Entries taken from a collection:
[Start]
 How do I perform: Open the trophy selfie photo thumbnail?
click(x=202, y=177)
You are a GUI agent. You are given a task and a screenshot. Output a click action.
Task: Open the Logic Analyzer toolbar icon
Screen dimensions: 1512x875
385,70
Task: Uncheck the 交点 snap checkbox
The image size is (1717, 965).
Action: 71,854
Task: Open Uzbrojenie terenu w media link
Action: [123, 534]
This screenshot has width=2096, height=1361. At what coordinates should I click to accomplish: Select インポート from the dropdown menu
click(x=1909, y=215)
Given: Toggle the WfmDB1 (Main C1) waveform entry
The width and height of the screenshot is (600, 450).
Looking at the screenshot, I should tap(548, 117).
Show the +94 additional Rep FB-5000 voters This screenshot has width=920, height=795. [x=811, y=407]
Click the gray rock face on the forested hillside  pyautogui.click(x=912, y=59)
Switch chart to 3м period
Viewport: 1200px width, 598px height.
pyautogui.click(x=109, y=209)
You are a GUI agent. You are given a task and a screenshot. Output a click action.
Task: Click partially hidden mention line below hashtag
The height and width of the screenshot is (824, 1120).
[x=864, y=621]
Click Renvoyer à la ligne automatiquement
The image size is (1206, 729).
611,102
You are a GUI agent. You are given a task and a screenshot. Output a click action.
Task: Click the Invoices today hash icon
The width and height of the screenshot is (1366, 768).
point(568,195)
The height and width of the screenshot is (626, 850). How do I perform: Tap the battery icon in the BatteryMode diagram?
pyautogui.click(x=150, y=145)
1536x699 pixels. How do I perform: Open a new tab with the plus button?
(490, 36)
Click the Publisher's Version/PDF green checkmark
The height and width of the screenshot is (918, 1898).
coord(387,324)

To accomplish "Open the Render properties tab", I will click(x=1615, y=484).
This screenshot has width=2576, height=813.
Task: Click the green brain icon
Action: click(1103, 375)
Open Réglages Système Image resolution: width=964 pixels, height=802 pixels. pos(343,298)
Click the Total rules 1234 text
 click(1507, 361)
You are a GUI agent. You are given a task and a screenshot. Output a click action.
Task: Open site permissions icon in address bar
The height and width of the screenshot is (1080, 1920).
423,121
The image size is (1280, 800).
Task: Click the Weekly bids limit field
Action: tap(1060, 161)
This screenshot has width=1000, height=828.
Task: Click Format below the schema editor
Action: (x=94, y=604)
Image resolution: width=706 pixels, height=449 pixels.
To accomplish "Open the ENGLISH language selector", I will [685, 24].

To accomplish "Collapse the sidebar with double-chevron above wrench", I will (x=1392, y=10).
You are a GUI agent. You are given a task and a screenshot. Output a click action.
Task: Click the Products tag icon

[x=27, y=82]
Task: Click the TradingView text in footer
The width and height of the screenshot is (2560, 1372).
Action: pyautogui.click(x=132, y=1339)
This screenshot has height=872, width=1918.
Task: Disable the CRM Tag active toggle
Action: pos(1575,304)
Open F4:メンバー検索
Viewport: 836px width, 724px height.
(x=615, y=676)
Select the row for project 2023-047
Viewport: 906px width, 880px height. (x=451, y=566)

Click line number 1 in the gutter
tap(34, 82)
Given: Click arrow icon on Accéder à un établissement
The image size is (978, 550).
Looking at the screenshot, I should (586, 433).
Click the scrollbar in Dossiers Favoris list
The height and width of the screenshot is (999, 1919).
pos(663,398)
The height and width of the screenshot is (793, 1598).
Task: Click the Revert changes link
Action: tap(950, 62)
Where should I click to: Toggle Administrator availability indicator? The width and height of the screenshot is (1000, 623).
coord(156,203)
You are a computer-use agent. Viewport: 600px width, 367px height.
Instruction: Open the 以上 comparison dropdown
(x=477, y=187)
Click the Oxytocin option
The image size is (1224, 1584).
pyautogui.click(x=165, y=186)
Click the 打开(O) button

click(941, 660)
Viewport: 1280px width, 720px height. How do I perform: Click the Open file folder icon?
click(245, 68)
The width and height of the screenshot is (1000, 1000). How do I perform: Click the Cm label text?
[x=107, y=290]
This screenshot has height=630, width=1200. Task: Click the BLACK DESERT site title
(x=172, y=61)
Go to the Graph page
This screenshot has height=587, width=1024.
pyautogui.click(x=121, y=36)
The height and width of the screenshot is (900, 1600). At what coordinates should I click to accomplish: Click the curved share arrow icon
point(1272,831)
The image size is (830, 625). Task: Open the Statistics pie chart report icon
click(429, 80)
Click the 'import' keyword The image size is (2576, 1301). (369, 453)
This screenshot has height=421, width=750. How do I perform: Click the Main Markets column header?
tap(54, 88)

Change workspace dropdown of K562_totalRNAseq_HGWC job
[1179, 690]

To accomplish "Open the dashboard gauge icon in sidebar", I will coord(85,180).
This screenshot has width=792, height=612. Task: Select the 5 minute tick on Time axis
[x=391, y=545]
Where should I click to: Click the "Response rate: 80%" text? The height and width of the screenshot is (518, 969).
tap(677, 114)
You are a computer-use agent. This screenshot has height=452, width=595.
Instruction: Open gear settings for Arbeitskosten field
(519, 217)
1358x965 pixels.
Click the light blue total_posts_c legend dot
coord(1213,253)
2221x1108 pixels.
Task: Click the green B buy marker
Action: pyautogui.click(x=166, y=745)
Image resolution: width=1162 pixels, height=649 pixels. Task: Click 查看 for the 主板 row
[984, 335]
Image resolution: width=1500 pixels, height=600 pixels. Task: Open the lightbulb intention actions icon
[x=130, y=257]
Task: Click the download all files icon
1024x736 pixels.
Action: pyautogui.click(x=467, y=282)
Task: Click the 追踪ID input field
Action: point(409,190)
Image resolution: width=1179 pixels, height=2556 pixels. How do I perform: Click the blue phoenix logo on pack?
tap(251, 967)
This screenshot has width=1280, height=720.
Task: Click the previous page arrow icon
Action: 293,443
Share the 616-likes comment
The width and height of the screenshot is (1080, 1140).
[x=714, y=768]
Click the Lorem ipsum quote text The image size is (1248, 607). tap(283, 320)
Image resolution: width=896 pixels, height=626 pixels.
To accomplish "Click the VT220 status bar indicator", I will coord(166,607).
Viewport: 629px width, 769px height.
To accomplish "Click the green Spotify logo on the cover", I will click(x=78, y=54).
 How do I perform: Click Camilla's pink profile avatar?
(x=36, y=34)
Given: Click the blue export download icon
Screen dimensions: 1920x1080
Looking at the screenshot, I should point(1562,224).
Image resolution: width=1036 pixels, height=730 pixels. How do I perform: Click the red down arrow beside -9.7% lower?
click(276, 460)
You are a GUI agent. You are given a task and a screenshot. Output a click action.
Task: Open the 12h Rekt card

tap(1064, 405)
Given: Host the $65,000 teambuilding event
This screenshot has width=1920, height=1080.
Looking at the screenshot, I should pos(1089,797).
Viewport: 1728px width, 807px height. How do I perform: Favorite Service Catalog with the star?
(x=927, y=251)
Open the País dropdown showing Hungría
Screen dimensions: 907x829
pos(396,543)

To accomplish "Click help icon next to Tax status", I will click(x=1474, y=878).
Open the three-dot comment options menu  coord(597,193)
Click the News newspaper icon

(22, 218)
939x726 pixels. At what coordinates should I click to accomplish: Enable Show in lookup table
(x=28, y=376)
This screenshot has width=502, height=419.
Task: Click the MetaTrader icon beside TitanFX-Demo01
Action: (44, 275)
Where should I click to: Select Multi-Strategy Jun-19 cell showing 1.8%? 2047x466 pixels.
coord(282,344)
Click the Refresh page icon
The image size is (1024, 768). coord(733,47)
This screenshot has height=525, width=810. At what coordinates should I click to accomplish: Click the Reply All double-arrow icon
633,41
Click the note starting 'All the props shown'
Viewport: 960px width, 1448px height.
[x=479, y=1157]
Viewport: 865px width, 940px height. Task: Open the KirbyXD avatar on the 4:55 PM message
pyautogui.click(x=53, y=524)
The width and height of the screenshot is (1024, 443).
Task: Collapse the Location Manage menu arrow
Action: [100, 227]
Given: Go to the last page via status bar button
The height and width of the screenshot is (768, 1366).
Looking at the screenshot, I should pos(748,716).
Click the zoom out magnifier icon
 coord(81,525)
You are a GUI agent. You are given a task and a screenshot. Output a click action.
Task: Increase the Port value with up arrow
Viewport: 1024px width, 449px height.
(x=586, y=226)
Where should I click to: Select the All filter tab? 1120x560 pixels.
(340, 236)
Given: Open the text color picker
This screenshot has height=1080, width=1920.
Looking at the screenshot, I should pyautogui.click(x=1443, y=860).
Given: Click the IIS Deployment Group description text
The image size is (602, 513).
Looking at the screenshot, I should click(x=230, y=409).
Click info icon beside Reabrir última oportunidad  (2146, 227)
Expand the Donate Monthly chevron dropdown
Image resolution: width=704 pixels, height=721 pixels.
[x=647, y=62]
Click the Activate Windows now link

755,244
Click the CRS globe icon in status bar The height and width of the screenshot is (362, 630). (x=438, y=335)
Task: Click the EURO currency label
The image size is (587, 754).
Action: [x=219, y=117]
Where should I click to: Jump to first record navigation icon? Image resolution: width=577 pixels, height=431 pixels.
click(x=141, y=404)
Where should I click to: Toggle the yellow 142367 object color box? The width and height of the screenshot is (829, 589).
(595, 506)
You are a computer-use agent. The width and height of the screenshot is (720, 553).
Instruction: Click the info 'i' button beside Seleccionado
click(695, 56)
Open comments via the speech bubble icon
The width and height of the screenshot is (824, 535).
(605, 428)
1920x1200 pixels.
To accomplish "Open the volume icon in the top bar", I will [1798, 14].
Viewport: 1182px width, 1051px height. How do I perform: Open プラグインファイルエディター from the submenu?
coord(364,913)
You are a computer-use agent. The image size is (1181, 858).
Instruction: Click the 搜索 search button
[End]
- **Work instructions**: Please rename "Instruction" to "Command" in the part of the data that opens with the line containing "Select the row for project 2023-047" and closes with the line containing "pyautogui.click(x=121, y=36)". Return only those lines, with nothing else changed.

- **Answer for this exercise**:
Select the row for project 2023-047
Viewport: 906px width, 880px height. (x=451, y=566)

Click line number 1 in the gutter
tap(34, 82)
Given: Click arrow icon on Accéder à un établissement
The image size is (978, 550).
Looking at the screenshot, I should (586, 433).
Click the scrollbar in Dossiers Favoris list
The height and width of the screenshot is (999, 1919).
pos(663,398)
The height and width of the screenshot is (793, 1598).
Task: Click the Revert changes link
Action: tap(950, 62)
Where should I click to: Toggle Administrator availability indicator? The width and height of the screenshot is (1000, 623).
coord(156,203)
You are a computer-use agent. Viewport: 600px width, 367px height.
Command: Open the 以上 comparison dropdown
(x=477, y=187)
Click the Oxytocin option
The image size is (1224, 1584).
pyautogui.click(x=165, y=186)
Click the 打开(O) button

click(941, 660)
Viewport: 1280px width, 720px height. How do I perform: Click the Open file folder icon?
click(245, 68)
The width and height of the screenshot is (1000, 1000). How do I perform: Click the Cm label text?
[x=107, y=290]
This screenshot has height=630, width=1200. Task: Click the BLACK DESERT site title
(x=172, y=61)
Go to the Graph page
This screenshot has height=587, width=1024.
pyautogui.click(x=121, y=36)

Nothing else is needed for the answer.